### Objective
Quote everything in the data from the line containing "Given: Toggle the fx switch on the text layer" down to the end of the data, leaving the pictures out of your answer.

── Provided records ──

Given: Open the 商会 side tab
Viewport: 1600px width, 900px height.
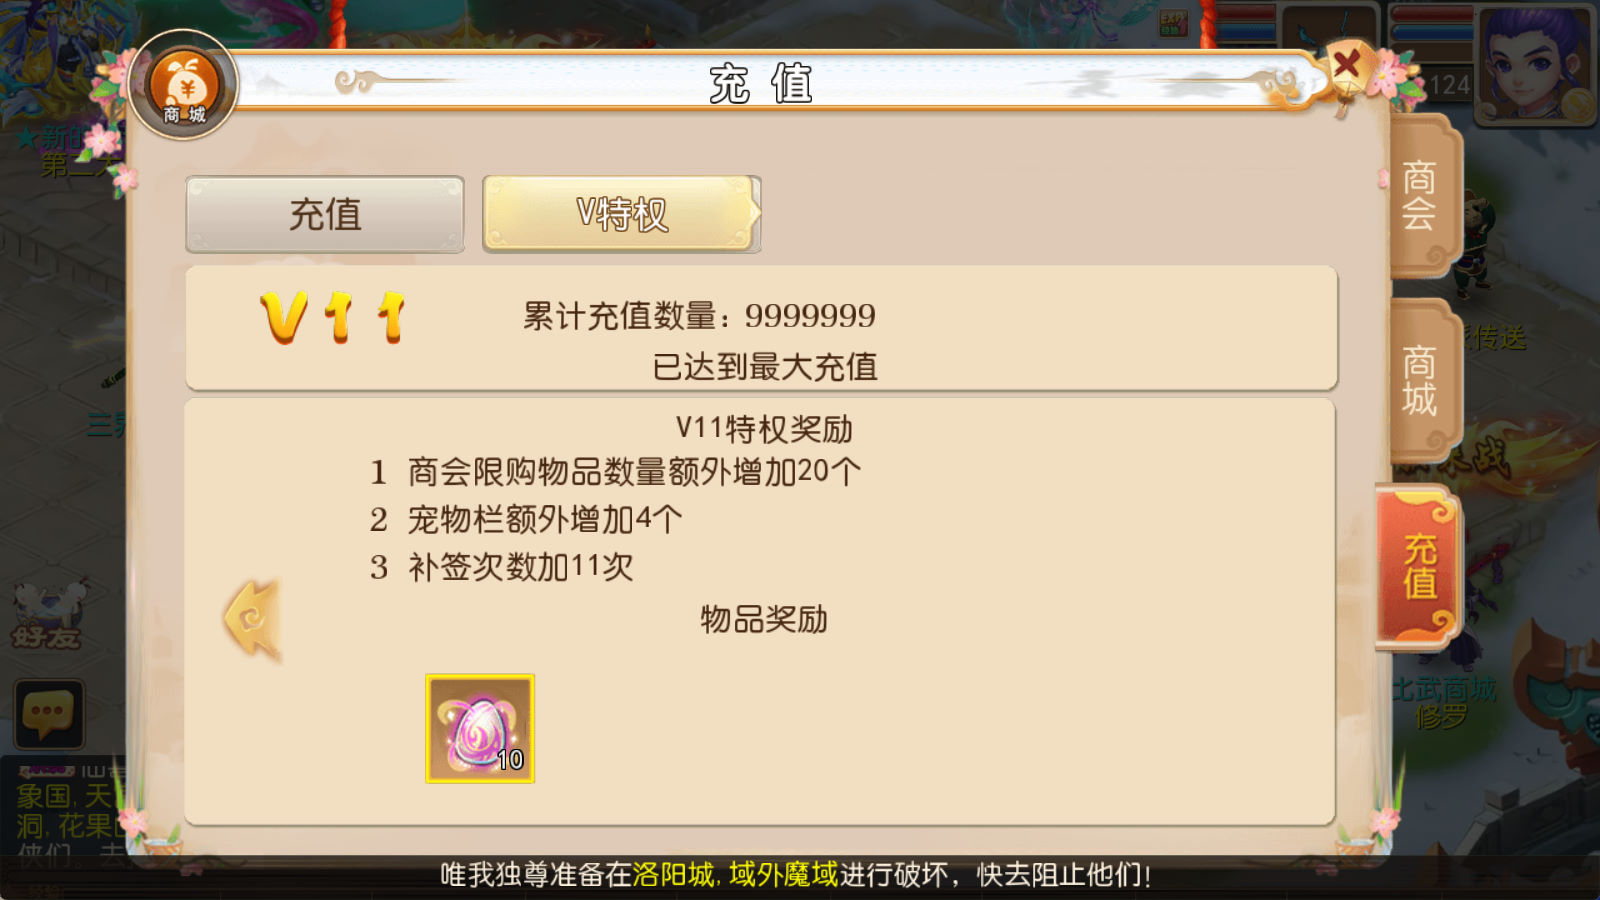Looking at the screenshot, I should (1420, 195).
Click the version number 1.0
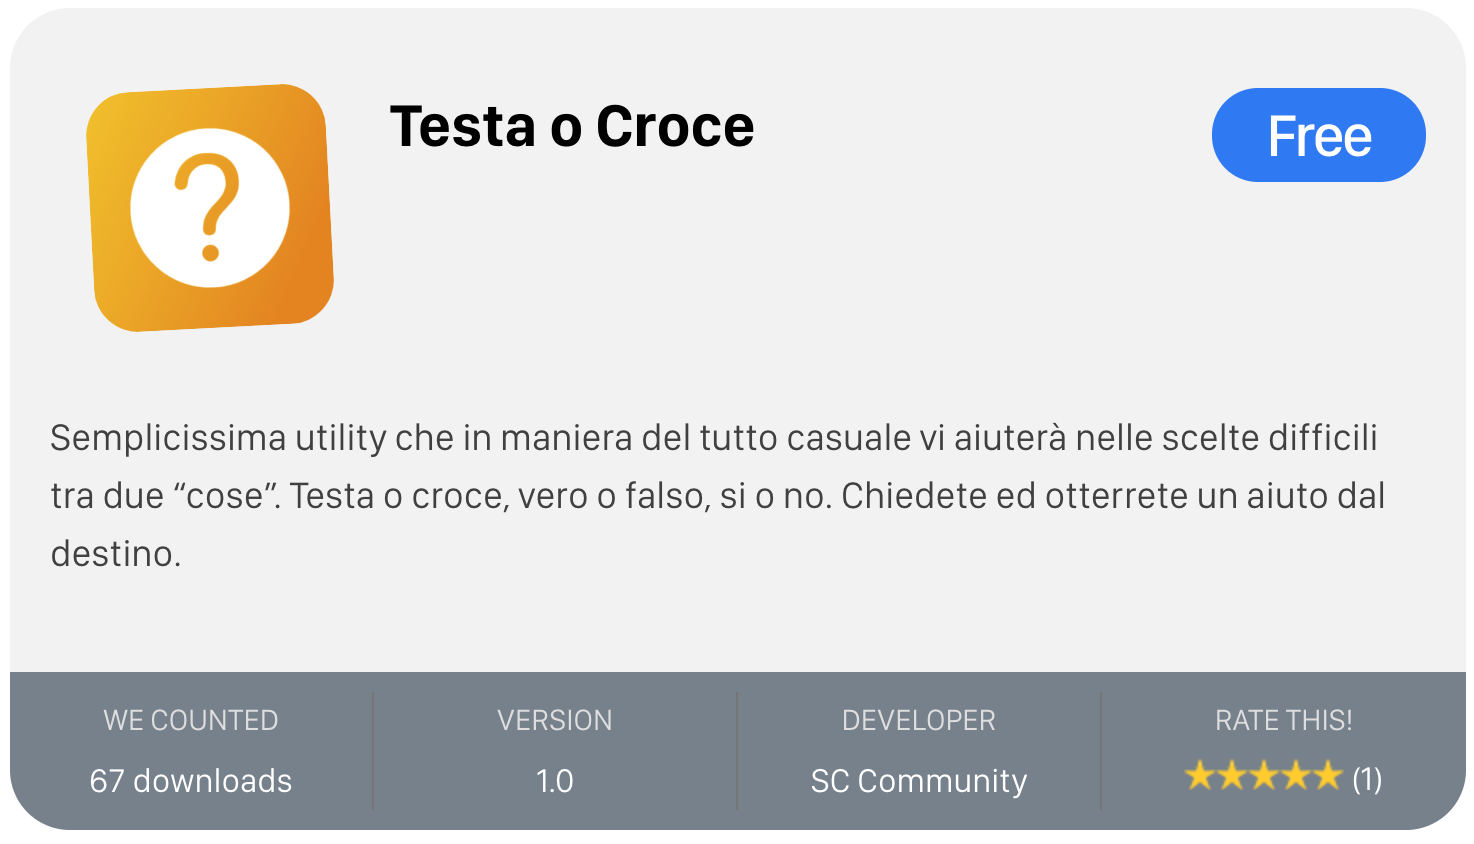 (x=554, y=781)
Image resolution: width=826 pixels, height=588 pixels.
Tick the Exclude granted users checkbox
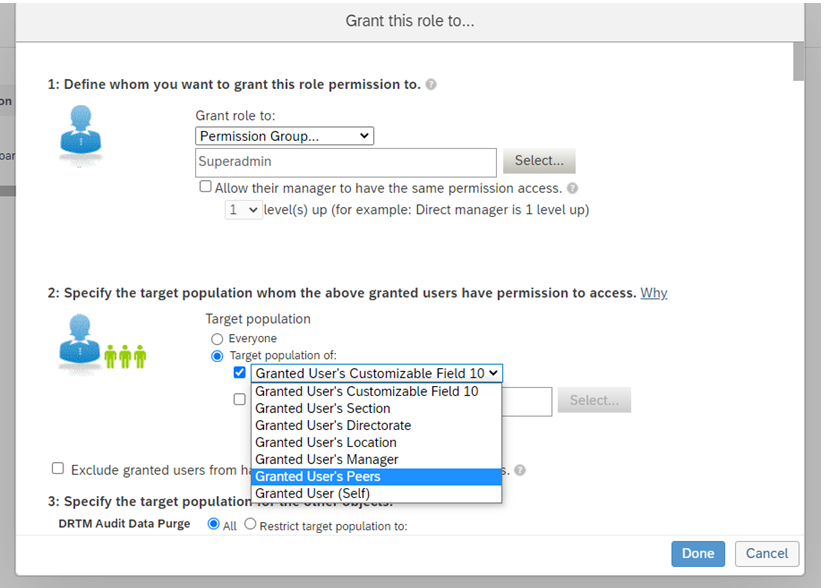pyautogui.click(x=58, y=468)
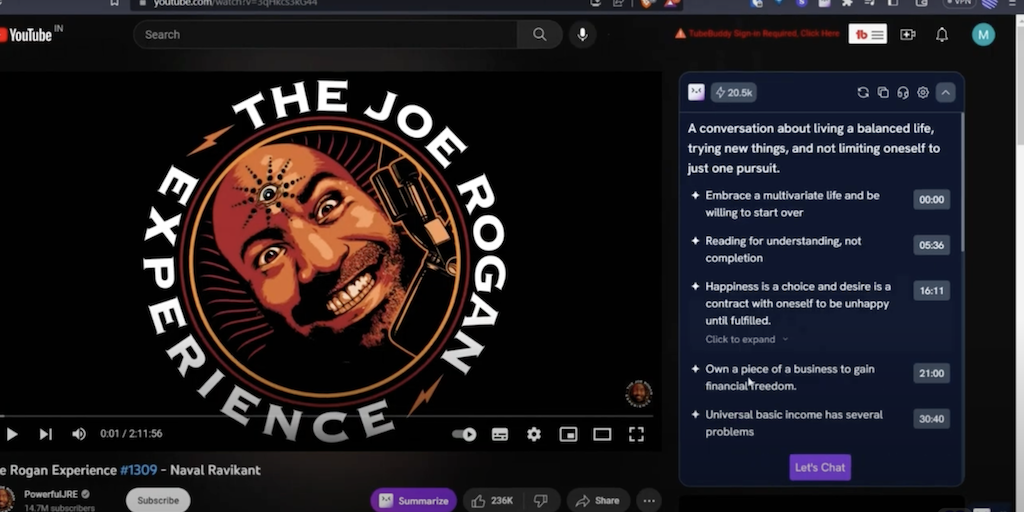This screenshot has width=1024, height=512.
Task: Mute the video with the speaker icon
Action: click(79, 434)
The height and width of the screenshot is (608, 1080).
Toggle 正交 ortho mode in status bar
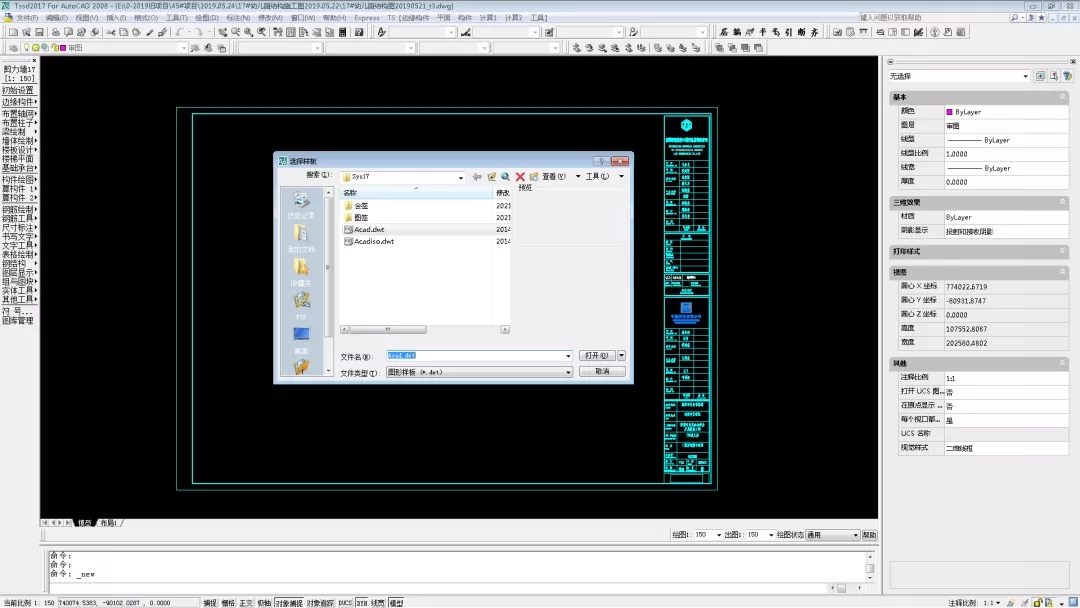coord(246,603)
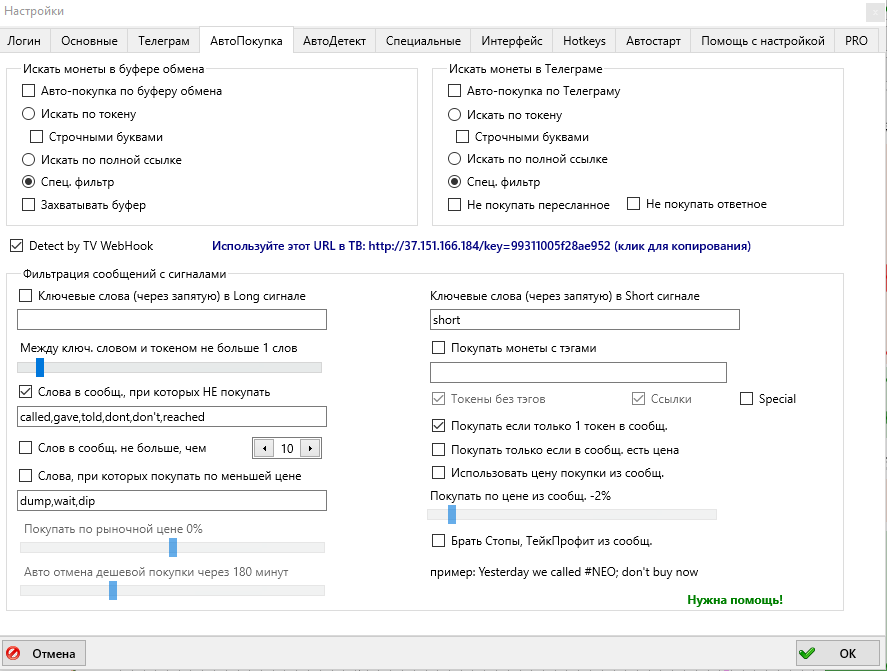Select Искать по полной ссылке for Telegram
This screenshot has width=887, height=671.
click(455, 159)
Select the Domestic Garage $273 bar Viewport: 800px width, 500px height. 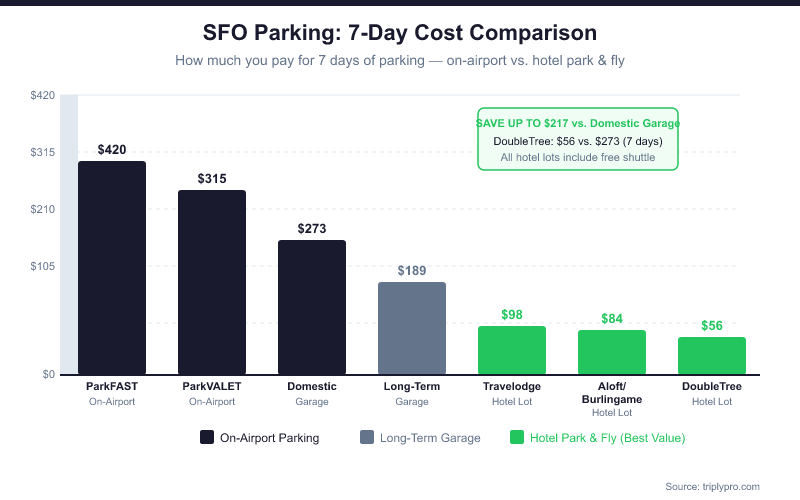pos(312,307)
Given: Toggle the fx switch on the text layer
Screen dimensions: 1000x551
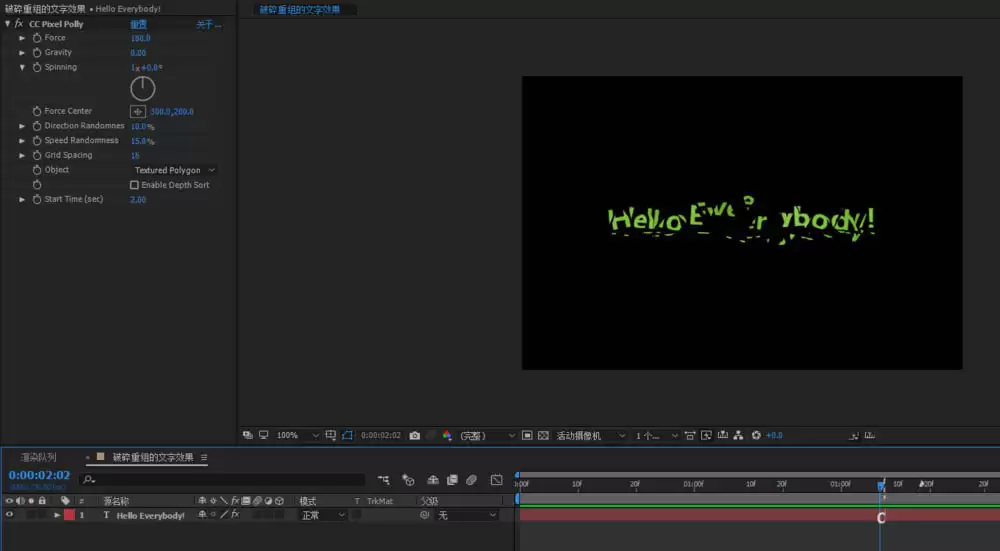Looking at the screenshot, I should 235,514.
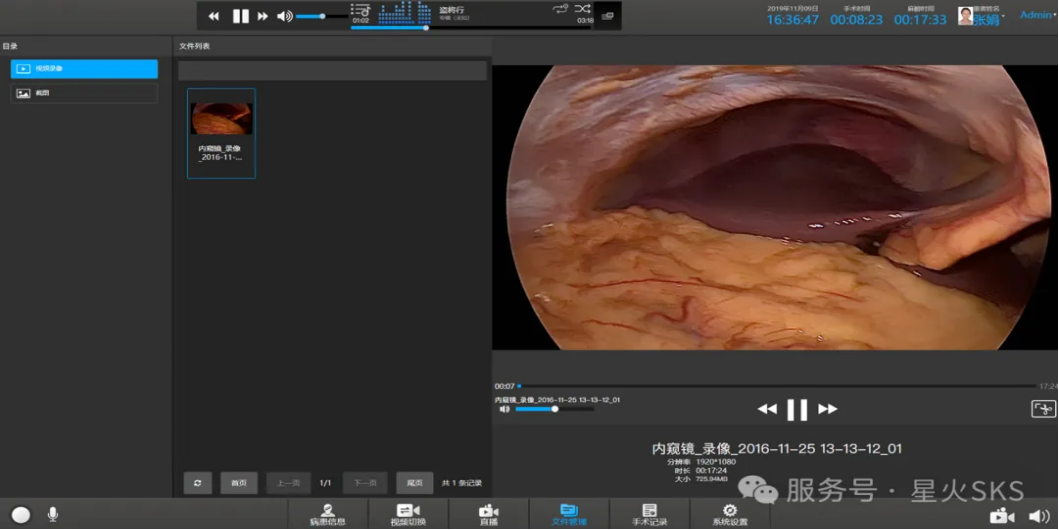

───

### Finished answer
Given: Toggle the fx switch on the text layer
Screen dimensions: 1000x551
Looking at the screenshot, I should 235,514.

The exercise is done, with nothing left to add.